### Brief
Looking at the entries, say how many lines contain the string "agent". Offer nothing besides the number.

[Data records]
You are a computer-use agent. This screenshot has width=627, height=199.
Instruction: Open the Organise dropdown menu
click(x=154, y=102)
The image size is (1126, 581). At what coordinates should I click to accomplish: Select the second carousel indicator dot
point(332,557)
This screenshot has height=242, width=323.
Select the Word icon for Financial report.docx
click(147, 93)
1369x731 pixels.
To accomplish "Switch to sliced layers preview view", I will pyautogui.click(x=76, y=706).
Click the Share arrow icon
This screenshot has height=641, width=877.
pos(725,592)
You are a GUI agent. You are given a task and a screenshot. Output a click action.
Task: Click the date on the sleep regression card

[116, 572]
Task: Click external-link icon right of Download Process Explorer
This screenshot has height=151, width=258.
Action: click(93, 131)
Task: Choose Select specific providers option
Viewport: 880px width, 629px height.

### Output of the task
2